The first strategy was to use a standard PyTorch Estimator. This consists in simply passing an entry point script together with its dependencies to a sagemaker.pytorch.PyTorch class (great post about this approach by AWS Hero Luca Bianchi here). SM takes care of wrapping everything on top of a pre-built Docker image. In my case, PyTorchVideo wouldn’t cooperate with the pre-installed SM dependencies, throwing all sorts of errors.

Therefore, I moved to the extending-a-SM-PyTorch-container approach. This offers more flexibility than using a standard image, as we get to mess up with the Dockerfile and install any additional dependency ourselves, gaining more control over the process. Spoiler alert: same issues as before. I am not going to list all of them in detail as, in all honesty, I don’t even recall everything I tried. In a nutshell, those were essentially about incompatible dependencies between the pre-built SM image and the libraries I had to install, namely PyTorchVideo and PyTorch Lightning.
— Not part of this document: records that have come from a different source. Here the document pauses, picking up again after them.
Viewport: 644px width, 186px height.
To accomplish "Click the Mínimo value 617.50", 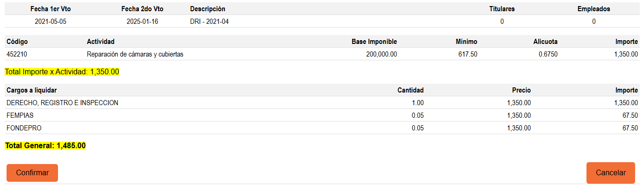I will (x=468, y=54).
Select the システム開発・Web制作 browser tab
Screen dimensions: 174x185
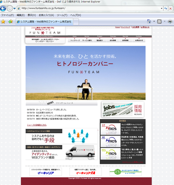pyautogui.click(x=45, y=22)
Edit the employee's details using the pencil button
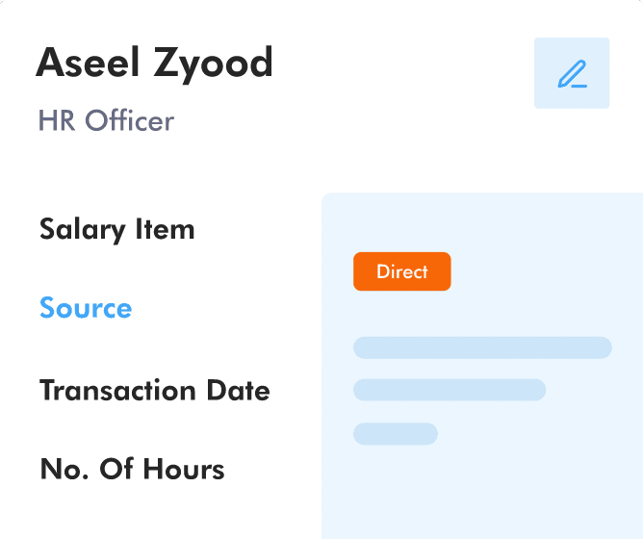 coord(572,73)
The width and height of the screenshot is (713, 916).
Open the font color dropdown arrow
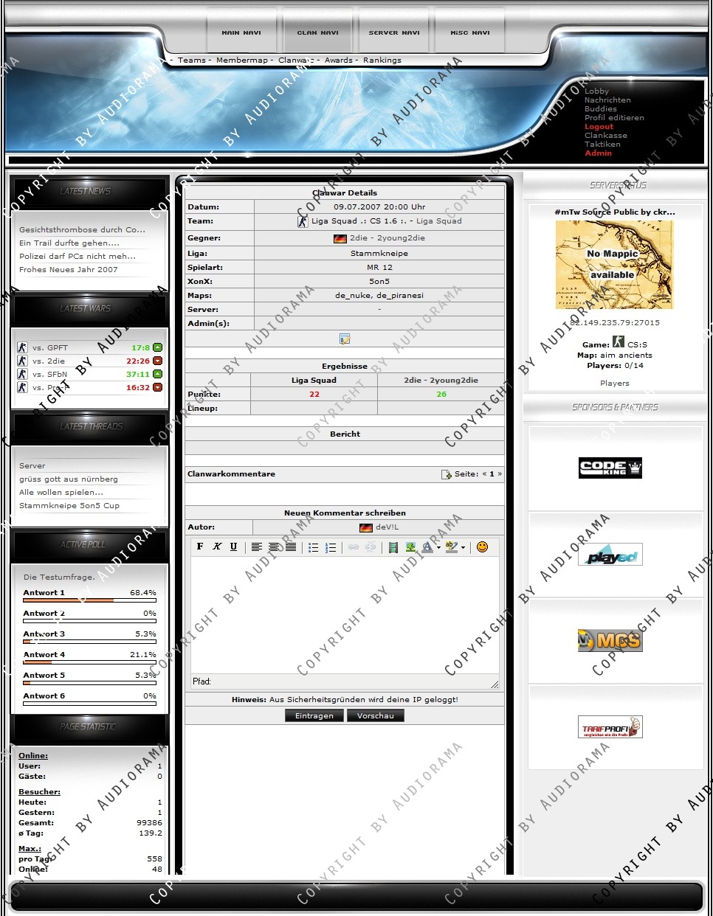point(438,547)
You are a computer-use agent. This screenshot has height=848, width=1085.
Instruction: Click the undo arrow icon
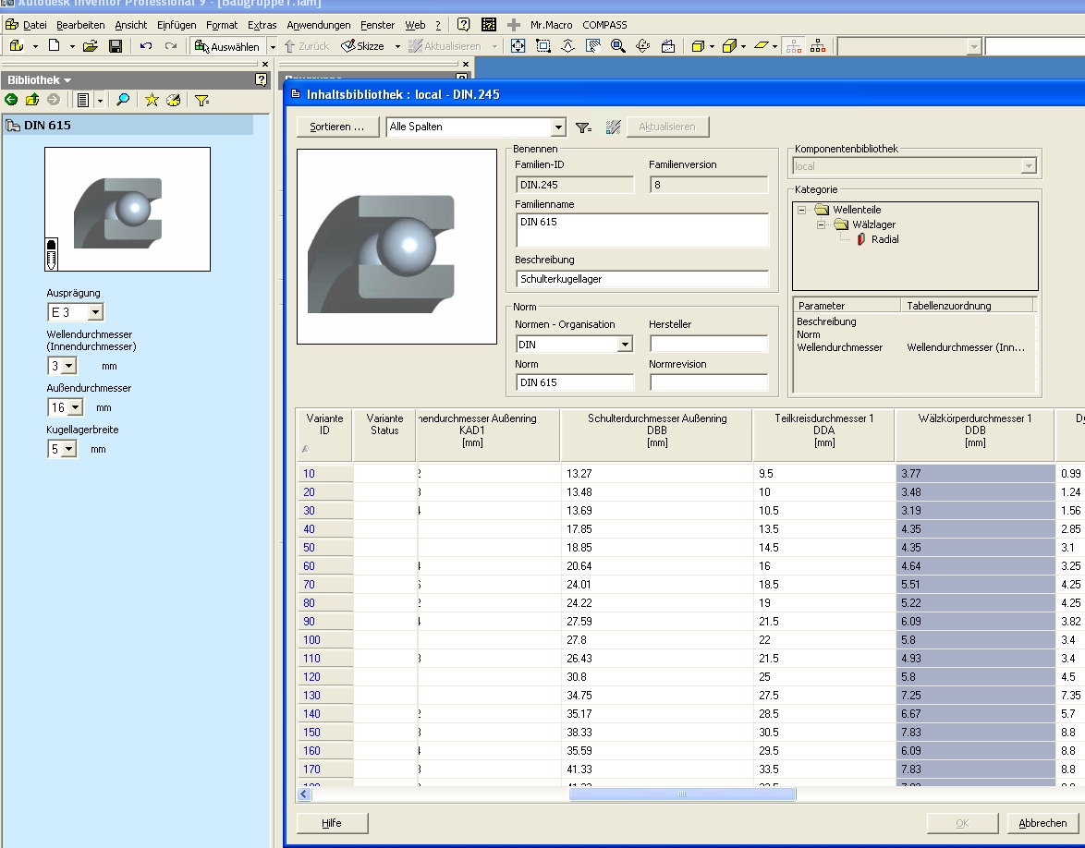pyautogui.click(x=146, y=46)
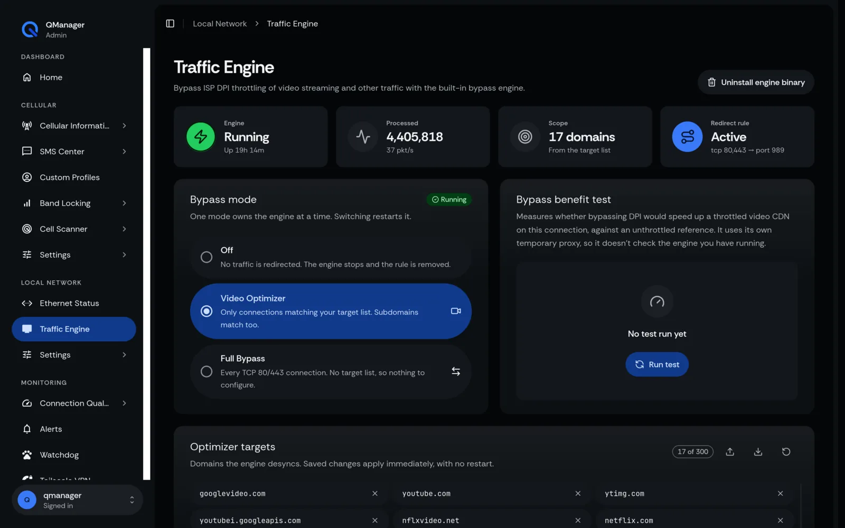Click the reset targets icon
Screen dimensions: 845x528
(x=786, y=451)
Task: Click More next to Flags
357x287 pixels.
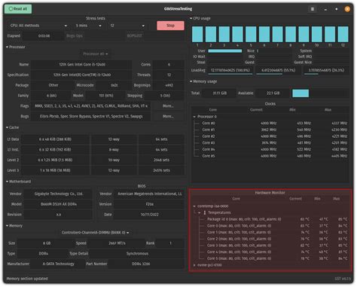Action: [x=168, y=106]
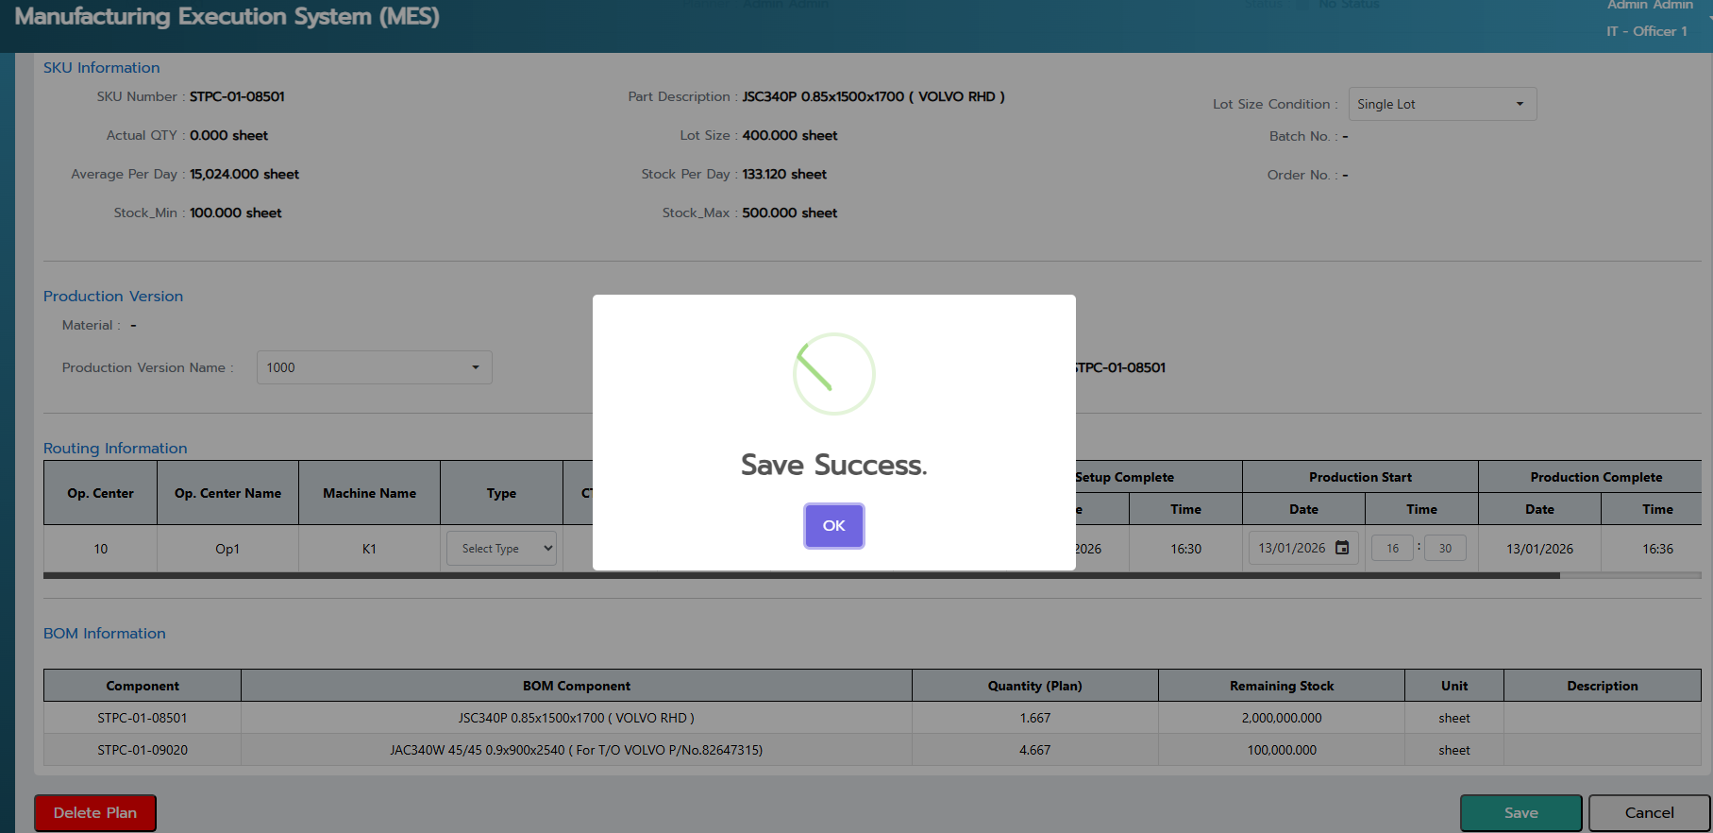Image resolution: width=1713 pixels, height=833 pixels.
Task: Open the Select Type dropdown in routing row
Action: pyautogui.click(x=501, y=549)
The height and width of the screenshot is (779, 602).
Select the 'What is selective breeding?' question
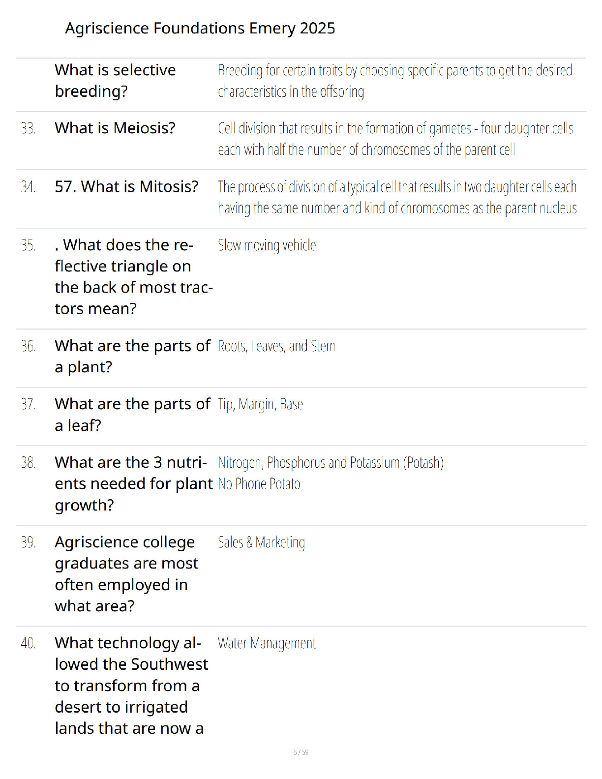click(x=115, y=81)
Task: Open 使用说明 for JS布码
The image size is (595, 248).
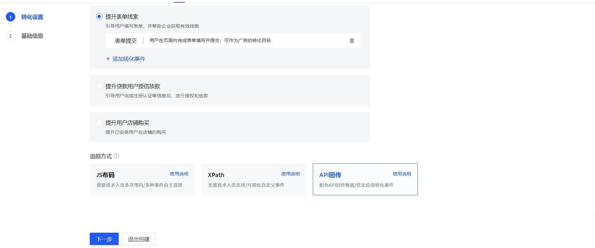Action: click(x=179, y=174)
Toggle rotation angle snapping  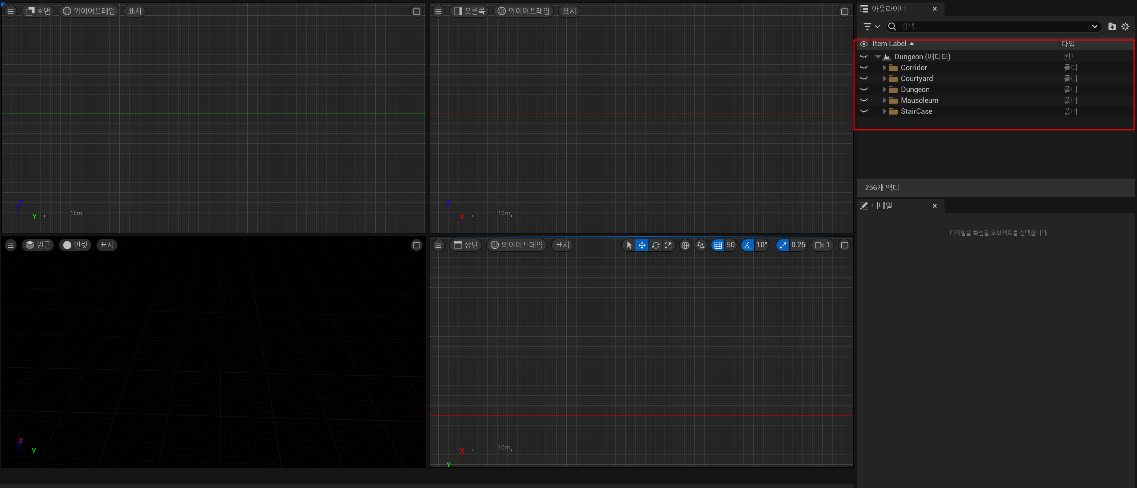pos(748,245)
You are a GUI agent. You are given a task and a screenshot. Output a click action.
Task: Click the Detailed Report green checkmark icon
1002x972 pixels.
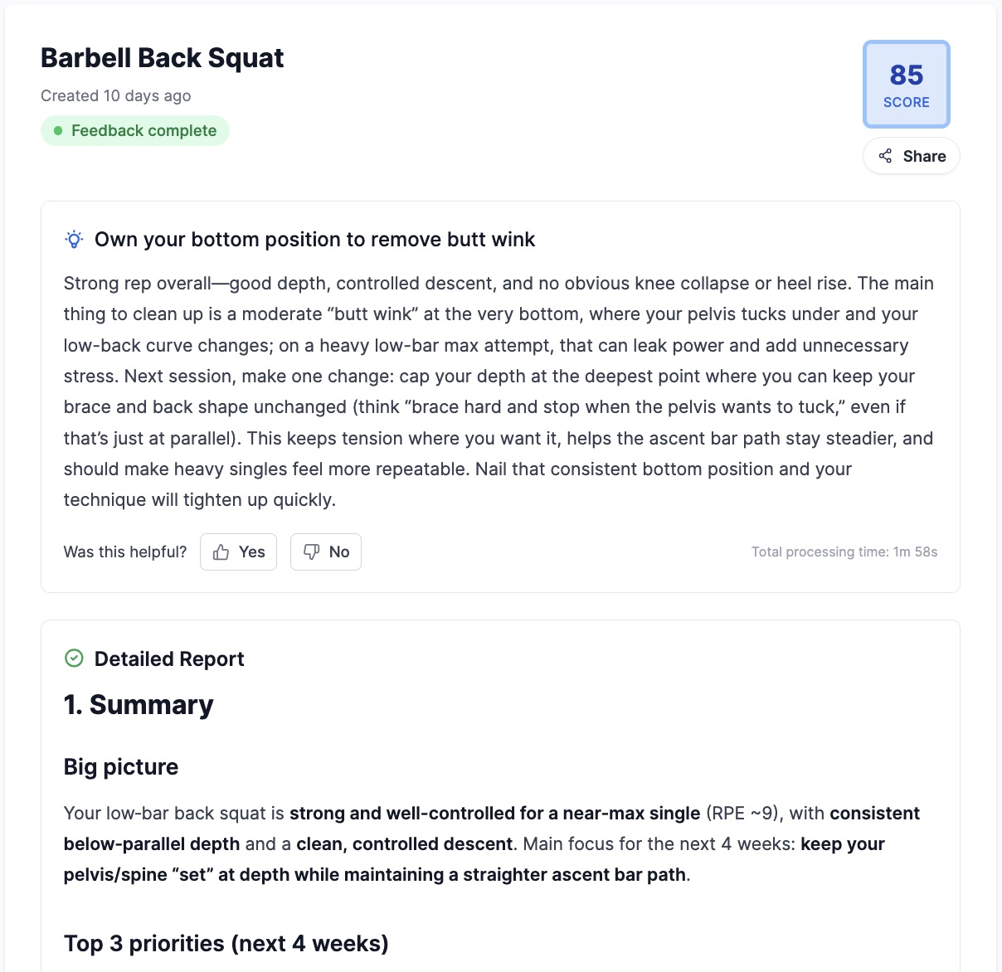coord(74,659)
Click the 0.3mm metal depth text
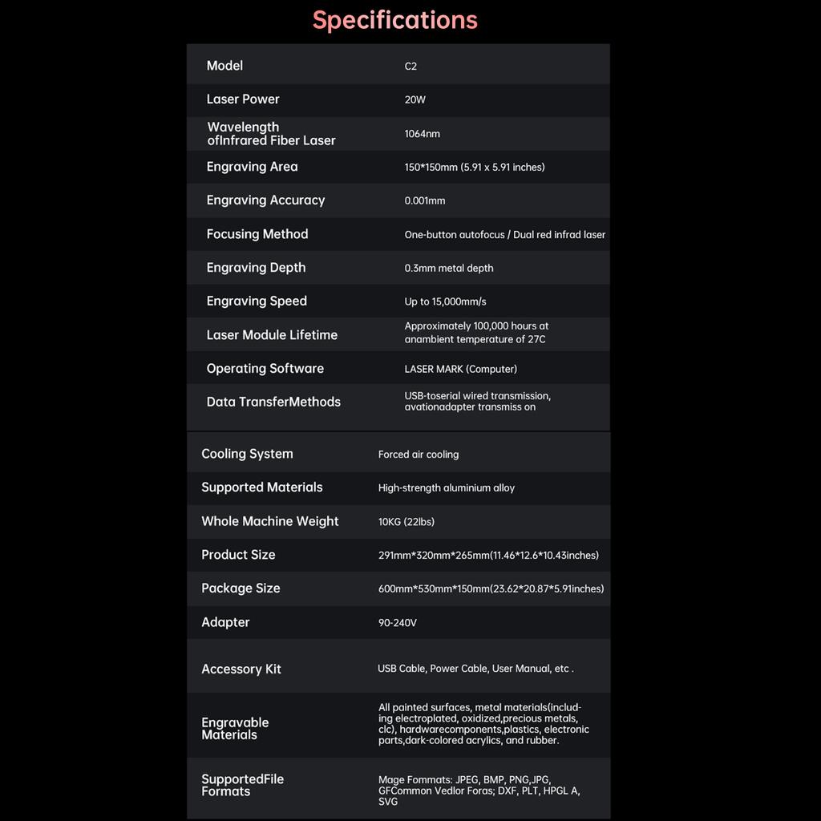The image size is (821, 821). point(448,269)
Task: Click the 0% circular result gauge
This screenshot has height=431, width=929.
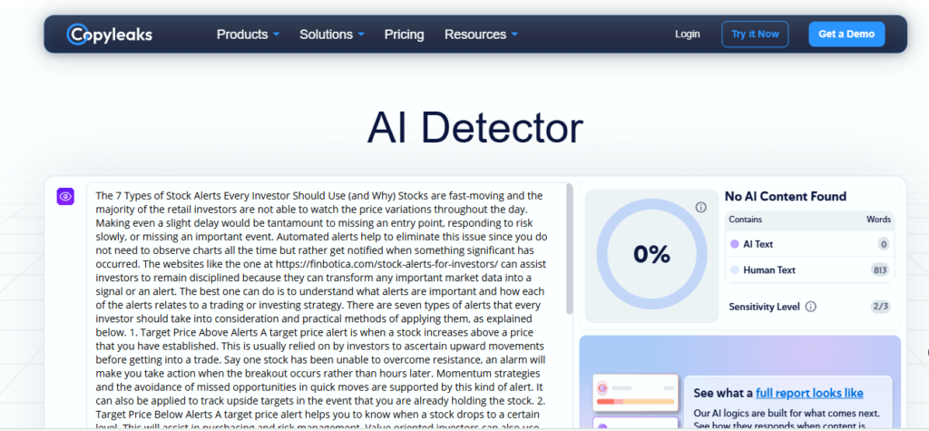Action: (x=650, y=255)
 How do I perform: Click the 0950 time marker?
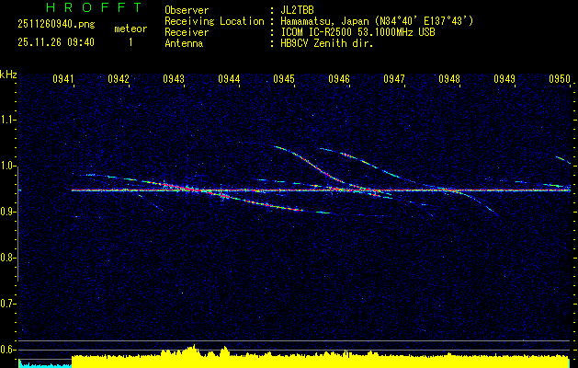coord(560,80)
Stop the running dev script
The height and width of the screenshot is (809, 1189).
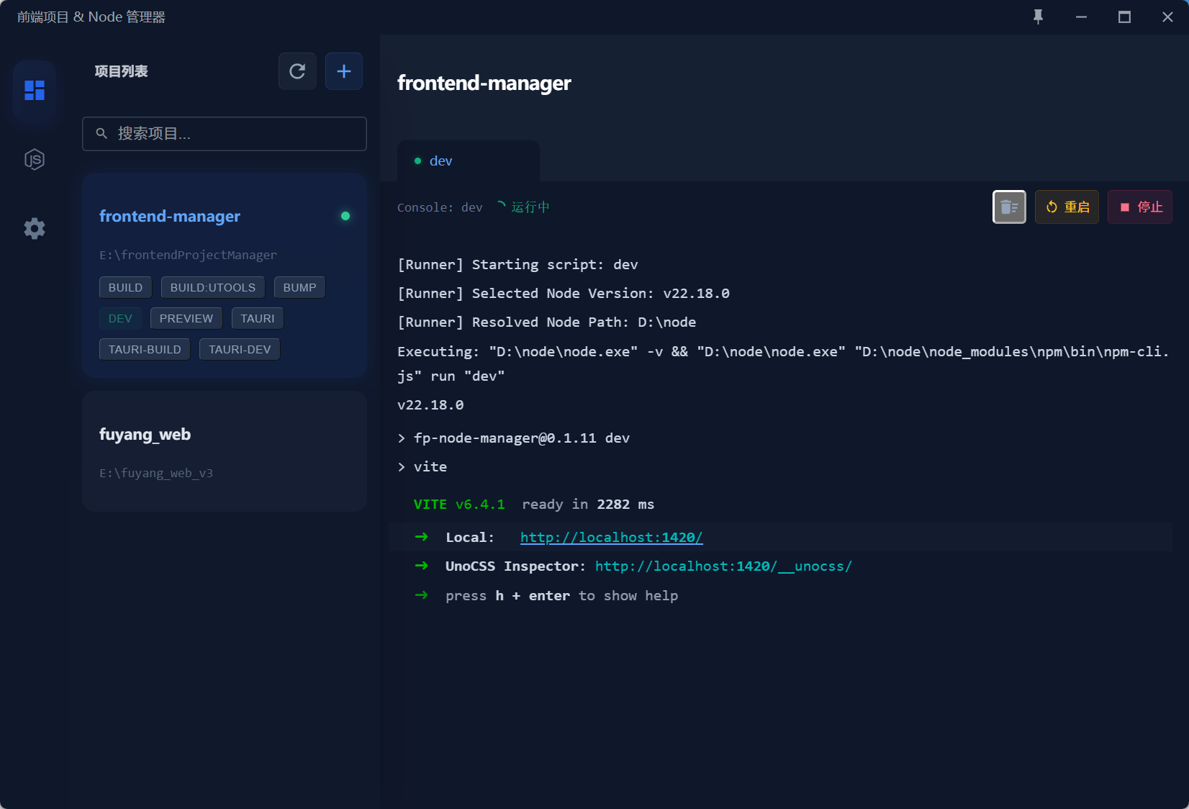click(1140, 207)
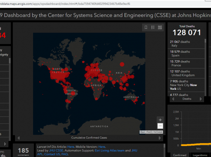
Task: Open the JHU CSSE link
Action: tap(56, 150)
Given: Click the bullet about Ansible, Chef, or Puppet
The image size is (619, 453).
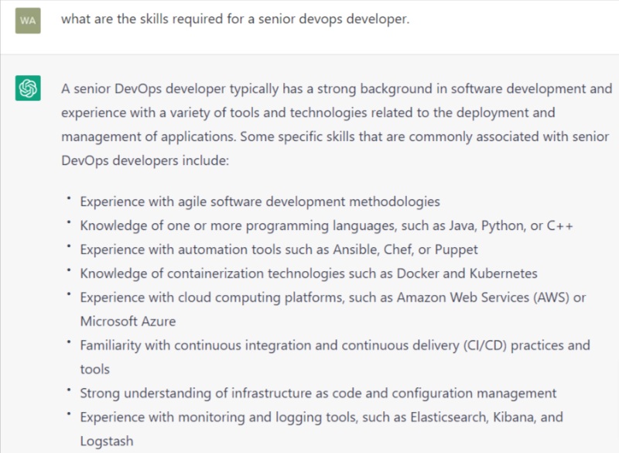Looking at the screenshot, I should click(279, 249).
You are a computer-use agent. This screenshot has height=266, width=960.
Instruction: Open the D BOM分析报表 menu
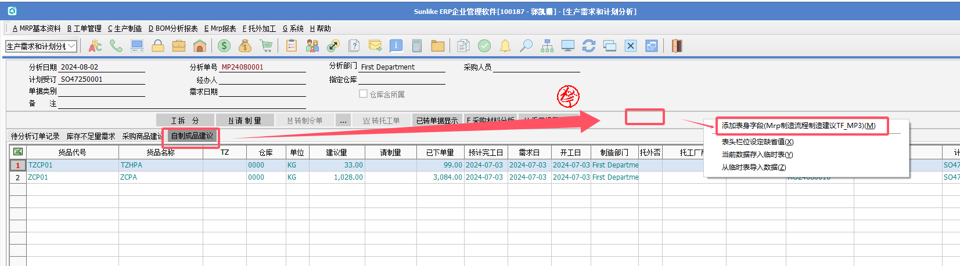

Which brought me to the fully custom solution. The problem, I reckoned, would never go away as long as I kept using Amazon images as a base. I needed to write my Dockerfile from scratch. This is nice as you have complete control over what gets into your environment. AWS provides a tutorial on how to bring a custom container. I started from there but quickly realized it was not enough. To be clear, I managed to get my training job to run successfully on SM (e.g. python main.py), but I kept stumbling on another problem: the hyper-parameters I was providing to the Estimator class in main.py wouldn’t get passed along as arguments to the entry point script train.py. So basically, no matter what I did, the training job would always run with the default arguments. This had clearly something to do with SM not being able to communicate properly with my code base, e.g. something was wrong in the Docker image. Sean Morgan, an AWS ML SA, kindly pointed me to the solution. I was missing this line RUN pip3 install sagemaker-training from the Dockerfile. The SageMaker Training Toolkit is a library that makes an image compatible with the SM ecosystem allowing, among other things, to pass arguments to the entry point using hyperparameters. Bingo!

In practice, you have to:

Prepare your Dockerfile and the code to wrap into it, namely the entry point script and its dependencies.
Write the file to invoke your training job (main.py). Not to be included into the image. This is the script we use to run the container and trigger model training basically.
Build and tag the custom Docker image locally. Then upload it to Amazon ECR. Here the script I used to do that.
Fetch from ECR the ARN of the image, to be used here.
Fetch the ARN of the IAM Role with the right permissions (SM + S3), to be used here.
Get from W&B your personal API key, if you want to log to that platform. To be used here (this is how SM sets ENV variables).
Run python main.py to trigger the remote SM training.